Les adversaires de la Revision, malgré le terrain perdu, avaient encore de la provision dans les passions des catholiques et des nationalistes. Cuignet, pour rattacher la démission de Freycinet à son différend avec Delcassé, porta la copie qu’il avait prise de leurs lettres au député Lasies et au juge Grosjean, l’ancien compère de Quesnay, qui avait été frappé d’une suspension de deux mois, pour ses bavardages, par la Cour de cassation[1]. Le député du Gers amorça l’affaire à la tribune. Comme Dupuy venait de répondre avec la belle humeur de ses bons jours à une interpellation lourdaude de Berry sur le départ de Freycinet, — « que c’était une singulière prétention d’un homme comme Berry, bien qu’autorisé en toutes matières, de savoir mieux les causes de la démission de Freycinet que Freycinet lui-même », — Lasies, en guise de réplique, raconta la querelle des deux ministres, à propos de la dépêche de Panizzardi. Bien que Delcassé ne fut pas présent à la séance, il l’insulta : « Ce ministre dont la politique extérieure consiste à avoir des joues qui ne rougissent pas sous les soufflets[2]. » Puis Judet publia quelques passages, adroitement découpés, des lettres que l’on connaît et qui lui avaient été remises par Grosjean (12 mai).

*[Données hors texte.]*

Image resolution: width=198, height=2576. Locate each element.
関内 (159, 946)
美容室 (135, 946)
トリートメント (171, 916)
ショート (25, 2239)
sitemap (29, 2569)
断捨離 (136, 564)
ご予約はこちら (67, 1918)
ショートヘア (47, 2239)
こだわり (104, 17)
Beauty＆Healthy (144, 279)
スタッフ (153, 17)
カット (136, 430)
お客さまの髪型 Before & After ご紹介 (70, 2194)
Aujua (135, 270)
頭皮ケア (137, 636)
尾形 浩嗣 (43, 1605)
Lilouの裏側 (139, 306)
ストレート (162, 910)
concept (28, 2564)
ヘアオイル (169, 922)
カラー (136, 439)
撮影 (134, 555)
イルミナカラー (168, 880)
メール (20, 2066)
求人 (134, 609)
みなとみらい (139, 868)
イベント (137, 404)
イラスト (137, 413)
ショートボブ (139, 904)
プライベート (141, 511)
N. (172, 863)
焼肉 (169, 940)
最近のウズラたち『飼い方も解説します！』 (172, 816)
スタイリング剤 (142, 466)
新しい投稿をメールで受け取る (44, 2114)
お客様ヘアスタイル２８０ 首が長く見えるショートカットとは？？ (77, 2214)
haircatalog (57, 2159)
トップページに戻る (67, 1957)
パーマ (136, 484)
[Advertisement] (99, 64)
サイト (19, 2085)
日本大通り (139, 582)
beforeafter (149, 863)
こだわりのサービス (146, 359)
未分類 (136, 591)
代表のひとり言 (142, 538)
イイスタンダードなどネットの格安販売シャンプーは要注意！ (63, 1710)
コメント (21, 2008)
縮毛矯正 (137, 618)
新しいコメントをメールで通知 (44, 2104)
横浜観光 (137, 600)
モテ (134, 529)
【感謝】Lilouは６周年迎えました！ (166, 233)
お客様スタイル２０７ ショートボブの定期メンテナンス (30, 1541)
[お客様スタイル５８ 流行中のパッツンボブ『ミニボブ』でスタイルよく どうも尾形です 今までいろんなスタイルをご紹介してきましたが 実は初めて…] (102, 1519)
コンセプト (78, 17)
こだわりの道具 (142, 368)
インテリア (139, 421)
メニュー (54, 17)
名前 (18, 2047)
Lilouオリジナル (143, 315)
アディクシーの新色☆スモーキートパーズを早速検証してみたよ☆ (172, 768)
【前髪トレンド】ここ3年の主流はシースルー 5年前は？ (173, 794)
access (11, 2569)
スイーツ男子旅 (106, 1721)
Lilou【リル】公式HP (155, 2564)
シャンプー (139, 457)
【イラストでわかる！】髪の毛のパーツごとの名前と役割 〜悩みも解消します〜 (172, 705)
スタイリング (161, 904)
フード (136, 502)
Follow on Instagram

Comme Cuignet était « le seul officier ou fonctionnaire de l’entourage de Freycinet qui avait eu connaissance de cette correspondance, dont les minutes lui avaient été confiées[3] », Krantz sut aussitôt d’où venait l’indiscrétion. Mais Cuignet ne lui laissa pas le loisir de le faire chercher et lui porta lui-même sa con-

  1. 6 mars 1899.
  2. Séance du 8 mai. — Deschanel lui fit appliquer la censure.
  3. Séance du 12 mai, discours de Krantz.